#### [EXERCISE]
Give back the whole listing exactly as written, pictures excluded.

#### [SUPPLIED MATERIAL]
________________

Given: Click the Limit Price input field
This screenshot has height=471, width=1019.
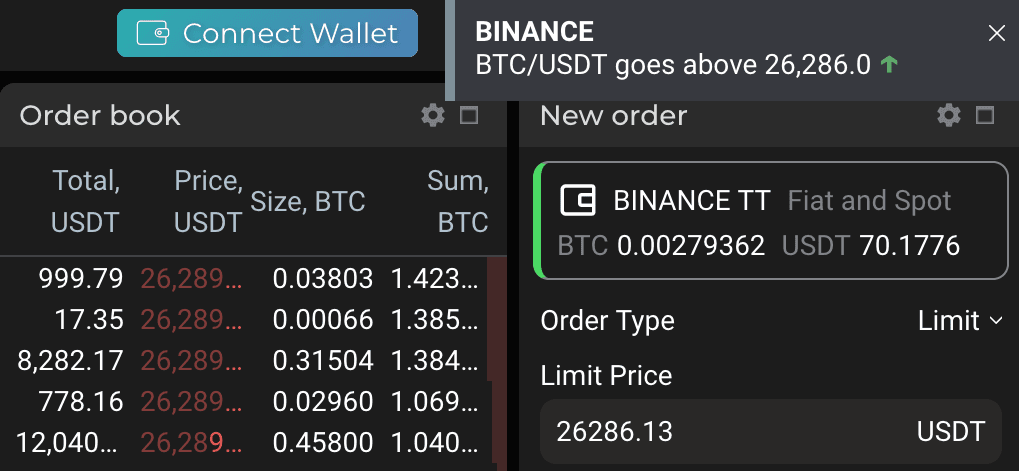Looking at the screenshot, I should (771, 431).
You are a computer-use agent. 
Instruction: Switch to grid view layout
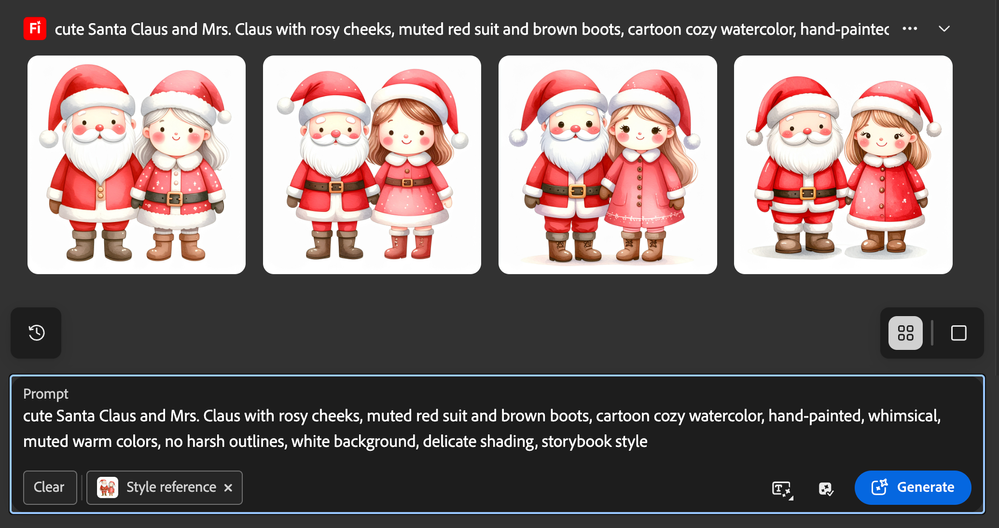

________________

#### [SOLUTION FOR THIS TASK]
Given: Click the Limit Price input field
This screenshot has height=471, width=1019.
Looking at the screenshot, I should (771, 431).
You are a computer-use agent. 
Instruction: Switch to grid view layout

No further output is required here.